Give back, unchanged, the lines from the one containing "Task: Click the Print icon in toolbar" to the end of the listing, inclusive of both.

==================================================

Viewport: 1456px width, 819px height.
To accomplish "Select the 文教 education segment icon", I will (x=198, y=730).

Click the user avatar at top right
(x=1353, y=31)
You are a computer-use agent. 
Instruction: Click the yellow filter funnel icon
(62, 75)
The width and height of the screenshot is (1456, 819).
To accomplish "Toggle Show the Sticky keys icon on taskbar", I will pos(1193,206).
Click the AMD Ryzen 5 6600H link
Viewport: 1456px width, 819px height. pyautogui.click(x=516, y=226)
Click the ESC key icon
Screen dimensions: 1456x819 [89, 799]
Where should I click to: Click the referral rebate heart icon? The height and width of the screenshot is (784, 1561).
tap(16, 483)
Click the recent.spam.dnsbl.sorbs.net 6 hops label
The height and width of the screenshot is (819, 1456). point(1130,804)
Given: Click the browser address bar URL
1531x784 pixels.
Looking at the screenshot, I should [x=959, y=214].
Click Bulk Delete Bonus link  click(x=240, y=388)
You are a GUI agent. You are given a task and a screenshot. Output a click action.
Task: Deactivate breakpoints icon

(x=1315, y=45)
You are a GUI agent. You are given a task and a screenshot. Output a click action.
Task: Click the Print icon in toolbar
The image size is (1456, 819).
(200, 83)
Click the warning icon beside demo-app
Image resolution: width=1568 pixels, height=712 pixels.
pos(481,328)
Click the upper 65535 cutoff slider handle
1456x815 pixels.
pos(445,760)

==================================================

● Response box
Task: Click the Print icon in toolbar
The image size is (1456, 819).
(200, 83)
Click the warning icon beside demo-app
Image resolution: width=1568 pixels, height=712 pixels.
pos(481,328)
Click the upper 65535 cutoff slider handle
1456x815 pixels.
pos(445,760)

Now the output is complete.